原文:
+--
在并行 HDF5 中创建可扩展数据集答案

【问题标题】：Creating extendable datasets in parallel HDF5在并行 HDF5 中创建可扩展数据集
【发布时间】：2015-11-13 02:10:55
【问题描述】：

我正在尝试将数据并行写入 hdf5 文件。每个节点都有自己的数据集，这是唯一的（尽管它们的大小相同）。我正在尝试将它们全部写入并行的 hdf5 文件中的单独数据集中。问题是，稍后我可能想用不同大小的数据集覆盖它们（与原始数据集相比大小不同——每个处理器上的数据集大小相同）。有人知道怎么做吗？

（代码依赖于 boost 和 Eigen）

我有代码首先打开文件：

boost::mpi::environment env(argc, argv);

// set up the info for HDF5 and MPI
MPI_Comm comm = MPI_COMM_SELF;
MPI_Info info = MPI_INFO_NULL;

// Set up file access property list with parallel I/O access
hid_t plist_id = H5Pcreate(H5P_FILE_ACCESS);
H5Pset_fapl_mpio(plist_id, comm, info);

// declare the file ID
std::string filename = "test.h5";

// create a file
hid_t fileID = H5Fcreate(filename.c_str(), H5F_ACC_TRUNC, H5P_DEFAULT, plist_id);

// close the property list
H5Pclose(plist_id);

然后创建和写入数据集：

// get the mpi communicator
unique_ptr<mpi::communicator> worldComm(new mpi::communicator);

const Eigen::VectorXd dataset = worldComm->rank() * Eigen::VectorXd::Ones(3);
const std::string name = "/vector";

// sleep for a bit so the processors are doing something different
sleep(worldComm->rank() * 2.0);

// the sizes of the data set
const hsize_t dimsf[2] = {(hsize_t)dataset.rows(), (hsize_t)dataset.cols()};

// set the maximum size of the data set to be unlimited
const hsize_t maxdim[2] = {H5S_UNLIMITED, H5S_UNLIMITED};

// the size of each chuck --- is there a better way to choose these numbers!?!?!?!
const hsize_t chunkDims[2] = {2, 5};

// create the dataspace for the dataset.
+--
记录摘录:
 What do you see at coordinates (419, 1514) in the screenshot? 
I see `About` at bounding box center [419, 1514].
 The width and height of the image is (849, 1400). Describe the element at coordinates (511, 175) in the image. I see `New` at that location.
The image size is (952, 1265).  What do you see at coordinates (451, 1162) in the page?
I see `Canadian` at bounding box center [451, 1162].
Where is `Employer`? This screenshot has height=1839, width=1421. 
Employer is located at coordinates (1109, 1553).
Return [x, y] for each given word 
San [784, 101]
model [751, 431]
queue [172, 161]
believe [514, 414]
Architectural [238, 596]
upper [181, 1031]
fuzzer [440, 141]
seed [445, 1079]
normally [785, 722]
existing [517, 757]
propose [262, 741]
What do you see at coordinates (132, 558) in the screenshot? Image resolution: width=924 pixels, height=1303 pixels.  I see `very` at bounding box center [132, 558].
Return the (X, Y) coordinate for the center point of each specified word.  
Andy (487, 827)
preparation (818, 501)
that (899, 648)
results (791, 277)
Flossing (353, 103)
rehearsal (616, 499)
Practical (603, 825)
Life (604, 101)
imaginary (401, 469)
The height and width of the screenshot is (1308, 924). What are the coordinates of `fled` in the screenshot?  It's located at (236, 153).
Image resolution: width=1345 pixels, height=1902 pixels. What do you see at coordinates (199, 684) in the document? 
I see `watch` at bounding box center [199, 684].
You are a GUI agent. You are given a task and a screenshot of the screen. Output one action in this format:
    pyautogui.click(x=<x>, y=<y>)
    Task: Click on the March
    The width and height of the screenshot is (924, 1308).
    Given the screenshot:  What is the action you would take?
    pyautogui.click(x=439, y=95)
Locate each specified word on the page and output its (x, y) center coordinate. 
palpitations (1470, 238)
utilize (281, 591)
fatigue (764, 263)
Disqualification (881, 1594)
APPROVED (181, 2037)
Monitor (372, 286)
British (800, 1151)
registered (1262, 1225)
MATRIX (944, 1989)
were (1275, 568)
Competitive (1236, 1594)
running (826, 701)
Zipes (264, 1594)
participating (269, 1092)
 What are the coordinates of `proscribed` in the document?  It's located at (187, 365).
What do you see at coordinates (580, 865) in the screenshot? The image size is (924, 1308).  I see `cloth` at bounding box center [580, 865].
+--
练习任务:
1 > 请把原文中从"const Eigen::VectorXd dataset"往下直到"choose these numbers!?!?!?!"的整段重写一遍，并将其中的"dimsf"换成"dims"。
2 > 根据原文回答：
(a) 这个问题的发布时间是什么？
(b) 原文中的代码依赖哪两个库？
(c) 代码创建的 HDF5 文件名是什么？

参考答案:
1 >
const Eigen::VectorXd dataset = worldComm->rank() * Eigen::VectorXd::Ones(3);
const std::string name = "/vector";

// sleep for a bit so the processors are doing something different
sleep(worldComm->rank() * 2.0);

// the sizes of the data set
const hsize_t dims[2] = {(hsize_t)dataset.rows(), (hsize_t)dataset.cols()};

// set the maximum size of the data set to be unlimited
const hsize_t maxdim[2] = {H5S_UNLIMITED, H5S_UNLIMITED};

// the size of each chuck --- is there a better way to choose these numbers!?!?!?!

2 >
(a) 2015-11-13 02:10:55
(b) boost 和 Eigen
(c) test.h5